→ Assigned task
Filter the records down to the lines that hold the word "screenshot", and copy each of those lines.
Entries supplied: Begin
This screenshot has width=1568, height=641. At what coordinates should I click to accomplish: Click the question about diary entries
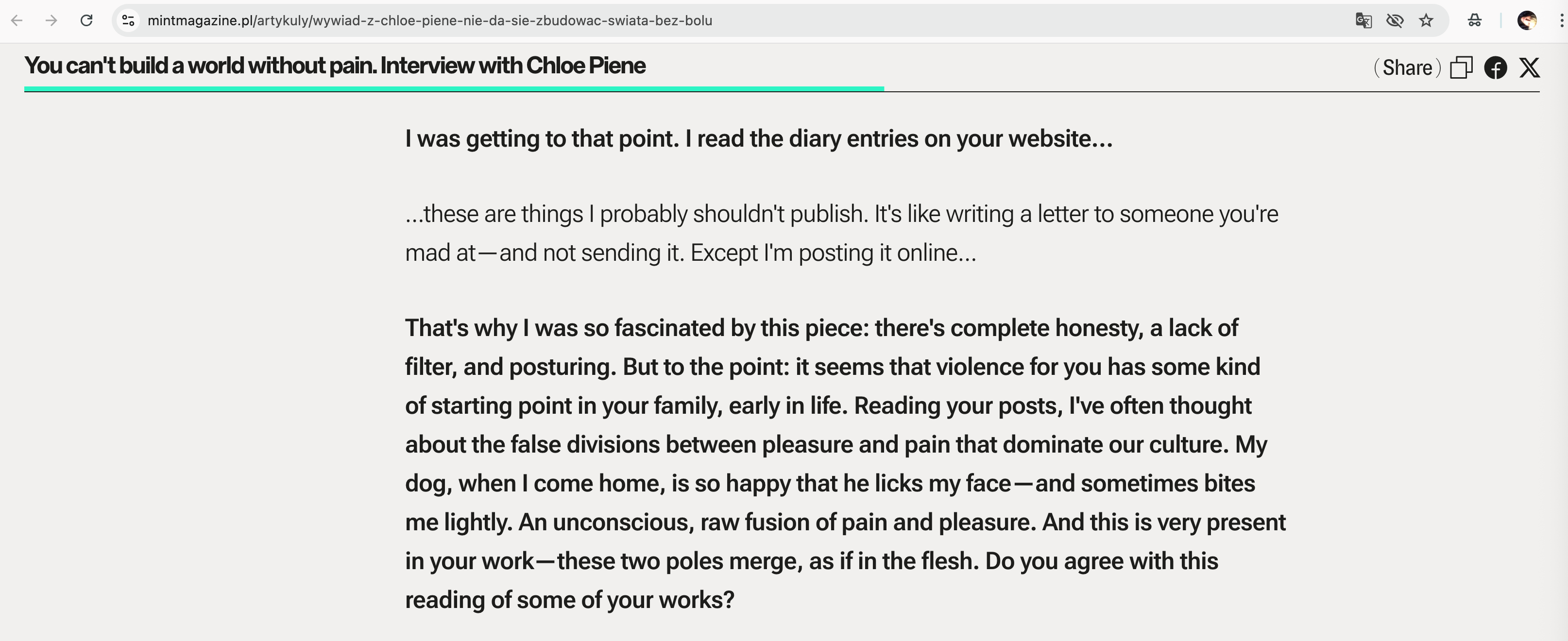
Entries supplied: End
Entries supplied: Begin
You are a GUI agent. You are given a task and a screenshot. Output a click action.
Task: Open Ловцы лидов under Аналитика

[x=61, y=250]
Entries supplied: End
Entries supplied: Begin
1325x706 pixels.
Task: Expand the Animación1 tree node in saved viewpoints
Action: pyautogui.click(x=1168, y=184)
Entries supplied: End
→ Exercise solution
This screenshot has width=1568, height=641. At what coordinates should I click to accomplish: Click the question about diary entries
You are a GUI agent. You are given a task and a screenshot. Output a click action.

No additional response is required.